AIM OF THE EXERCISE |
Lines before the one containing "You are a computer-use agent. The" are left out; that line and all after it, through the end of the records, must be transcribed exactly.

(Source records)

Segment Open

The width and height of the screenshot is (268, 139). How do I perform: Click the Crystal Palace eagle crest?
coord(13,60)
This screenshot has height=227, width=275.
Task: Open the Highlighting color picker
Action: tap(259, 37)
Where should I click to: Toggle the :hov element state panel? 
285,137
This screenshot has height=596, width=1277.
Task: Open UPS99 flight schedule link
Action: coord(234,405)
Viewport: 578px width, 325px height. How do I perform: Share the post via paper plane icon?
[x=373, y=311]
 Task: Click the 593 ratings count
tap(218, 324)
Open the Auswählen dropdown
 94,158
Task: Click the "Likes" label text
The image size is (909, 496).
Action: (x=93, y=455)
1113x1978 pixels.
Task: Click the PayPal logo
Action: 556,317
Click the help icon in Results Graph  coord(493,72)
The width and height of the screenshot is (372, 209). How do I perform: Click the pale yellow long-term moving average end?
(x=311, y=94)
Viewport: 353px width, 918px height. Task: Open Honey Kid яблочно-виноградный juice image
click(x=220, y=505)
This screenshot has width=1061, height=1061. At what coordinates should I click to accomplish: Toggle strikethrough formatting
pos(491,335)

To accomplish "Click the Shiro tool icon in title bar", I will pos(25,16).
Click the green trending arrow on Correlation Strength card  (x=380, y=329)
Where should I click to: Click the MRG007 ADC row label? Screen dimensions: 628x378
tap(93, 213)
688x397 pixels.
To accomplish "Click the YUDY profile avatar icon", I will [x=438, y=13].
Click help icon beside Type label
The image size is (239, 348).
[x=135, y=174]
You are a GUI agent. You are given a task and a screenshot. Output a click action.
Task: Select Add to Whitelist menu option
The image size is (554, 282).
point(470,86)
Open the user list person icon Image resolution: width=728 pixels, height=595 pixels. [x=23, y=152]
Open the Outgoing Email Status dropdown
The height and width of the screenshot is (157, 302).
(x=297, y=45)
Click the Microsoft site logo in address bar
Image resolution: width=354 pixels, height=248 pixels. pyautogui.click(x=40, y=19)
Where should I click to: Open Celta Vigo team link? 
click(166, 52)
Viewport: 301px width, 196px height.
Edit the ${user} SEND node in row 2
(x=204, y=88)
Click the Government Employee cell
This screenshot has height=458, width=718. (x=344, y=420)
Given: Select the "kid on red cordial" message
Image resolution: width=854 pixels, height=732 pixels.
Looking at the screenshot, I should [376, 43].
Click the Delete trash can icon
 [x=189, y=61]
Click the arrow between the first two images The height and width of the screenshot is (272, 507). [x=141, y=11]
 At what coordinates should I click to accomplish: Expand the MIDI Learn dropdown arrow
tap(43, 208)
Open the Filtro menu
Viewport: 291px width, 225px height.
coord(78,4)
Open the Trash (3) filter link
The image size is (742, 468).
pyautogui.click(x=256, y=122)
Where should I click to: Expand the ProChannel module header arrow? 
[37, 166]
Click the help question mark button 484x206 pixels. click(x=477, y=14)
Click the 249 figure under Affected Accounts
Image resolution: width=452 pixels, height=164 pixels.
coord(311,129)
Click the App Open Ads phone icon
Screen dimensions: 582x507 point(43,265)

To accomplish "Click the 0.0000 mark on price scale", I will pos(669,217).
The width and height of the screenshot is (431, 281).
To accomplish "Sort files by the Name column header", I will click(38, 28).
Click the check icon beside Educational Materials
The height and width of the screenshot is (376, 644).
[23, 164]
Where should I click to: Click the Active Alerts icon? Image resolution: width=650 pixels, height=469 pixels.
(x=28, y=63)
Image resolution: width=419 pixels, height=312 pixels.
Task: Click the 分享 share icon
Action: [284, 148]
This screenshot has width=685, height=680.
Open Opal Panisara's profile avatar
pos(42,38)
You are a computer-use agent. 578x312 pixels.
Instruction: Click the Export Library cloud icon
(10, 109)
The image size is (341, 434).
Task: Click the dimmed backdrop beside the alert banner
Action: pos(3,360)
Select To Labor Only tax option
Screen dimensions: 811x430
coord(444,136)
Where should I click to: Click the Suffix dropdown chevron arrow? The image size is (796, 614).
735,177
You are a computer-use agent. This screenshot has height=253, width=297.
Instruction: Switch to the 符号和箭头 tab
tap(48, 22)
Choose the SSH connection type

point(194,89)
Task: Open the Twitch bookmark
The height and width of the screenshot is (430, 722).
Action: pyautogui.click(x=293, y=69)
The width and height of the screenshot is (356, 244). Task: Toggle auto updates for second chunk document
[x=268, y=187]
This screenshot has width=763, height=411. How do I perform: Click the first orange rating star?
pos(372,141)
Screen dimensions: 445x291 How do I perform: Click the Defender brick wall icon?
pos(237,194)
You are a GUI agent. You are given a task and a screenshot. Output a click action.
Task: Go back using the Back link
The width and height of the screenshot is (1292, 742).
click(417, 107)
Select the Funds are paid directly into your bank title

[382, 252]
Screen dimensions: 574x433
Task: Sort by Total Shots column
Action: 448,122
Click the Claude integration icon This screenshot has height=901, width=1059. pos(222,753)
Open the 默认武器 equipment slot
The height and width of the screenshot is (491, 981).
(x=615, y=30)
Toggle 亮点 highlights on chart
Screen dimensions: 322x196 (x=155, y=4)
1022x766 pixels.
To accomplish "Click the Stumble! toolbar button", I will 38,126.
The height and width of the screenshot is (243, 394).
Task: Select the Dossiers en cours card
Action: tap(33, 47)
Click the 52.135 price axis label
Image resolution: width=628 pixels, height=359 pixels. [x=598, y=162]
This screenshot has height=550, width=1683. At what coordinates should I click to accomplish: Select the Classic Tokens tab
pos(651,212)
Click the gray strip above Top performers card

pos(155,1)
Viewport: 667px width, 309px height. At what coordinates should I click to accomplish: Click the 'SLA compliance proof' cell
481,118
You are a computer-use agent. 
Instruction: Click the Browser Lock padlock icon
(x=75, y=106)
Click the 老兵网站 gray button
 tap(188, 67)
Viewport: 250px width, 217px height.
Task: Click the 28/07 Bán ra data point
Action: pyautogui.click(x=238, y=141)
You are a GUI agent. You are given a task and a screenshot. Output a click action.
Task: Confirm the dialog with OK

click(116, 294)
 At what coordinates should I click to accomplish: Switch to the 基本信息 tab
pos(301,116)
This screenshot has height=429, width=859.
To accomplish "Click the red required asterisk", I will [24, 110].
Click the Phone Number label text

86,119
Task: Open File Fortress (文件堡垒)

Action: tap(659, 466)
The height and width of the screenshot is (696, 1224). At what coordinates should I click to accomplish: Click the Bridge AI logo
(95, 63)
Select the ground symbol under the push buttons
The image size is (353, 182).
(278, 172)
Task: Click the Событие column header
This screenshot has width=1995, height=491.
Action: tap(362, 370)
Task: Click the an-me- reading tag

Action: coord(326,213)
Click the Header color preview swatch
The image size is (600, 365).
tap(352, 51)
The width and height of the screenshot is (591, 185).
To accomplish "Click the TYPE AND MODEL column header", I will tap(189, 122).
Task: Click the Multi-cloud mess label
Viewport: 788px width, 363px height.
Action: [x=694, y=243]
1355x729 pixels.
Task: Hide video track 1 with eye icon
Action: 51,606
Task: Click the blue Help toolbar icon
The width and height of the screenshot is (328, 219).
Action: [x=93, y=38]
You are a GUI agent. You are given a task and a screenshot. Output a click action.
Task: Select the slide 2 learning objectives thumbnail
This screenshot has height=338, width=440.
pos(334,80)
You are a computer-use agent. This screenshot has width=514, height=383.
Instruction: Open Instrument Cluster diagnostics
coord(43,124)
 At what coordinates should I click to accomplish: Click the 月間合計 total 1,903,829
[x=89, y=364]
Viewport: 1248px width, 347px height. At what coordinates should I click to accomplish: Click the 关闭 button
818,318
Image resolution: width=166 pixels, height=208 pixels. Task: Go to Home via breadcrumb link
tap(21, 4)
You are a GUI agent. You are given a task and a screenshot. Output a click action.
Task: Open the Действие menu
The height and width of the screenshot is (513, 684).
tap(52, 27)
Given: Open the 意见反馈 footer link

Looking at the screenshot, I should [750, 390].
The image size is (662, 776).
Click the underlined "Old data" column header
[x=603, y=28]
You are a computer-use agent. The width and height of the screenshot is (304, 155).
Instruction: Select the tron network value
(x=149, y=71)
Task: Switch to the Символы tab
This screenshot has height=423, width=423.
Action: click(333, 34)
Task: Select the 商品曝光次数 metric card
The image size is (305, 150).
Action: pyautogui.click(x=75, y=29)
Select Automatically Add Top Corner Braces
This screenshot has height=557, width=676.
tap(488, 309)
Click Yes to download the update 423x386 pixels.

Segment Closed

RESPONSE TO THIS TASK |
You are a computer-use agent. The width and height of the screenshot is (304, 155).
Instruction: Select the tron network value
(x=149, y=71)
Task: Switch to the Символы tab
This screenshot has height=423, width=423.
Action: click(333, 34)
Task: Select the 商品曝光次数 metric card
The image size is (305, 150).
Action: pyautogui.click(x=75, y=29)
Select Automatically Add Top Corner Braces
This screenshot has height=557, width=676.
tap(488, 309)
Click Yes to download the update 423x386 pixels.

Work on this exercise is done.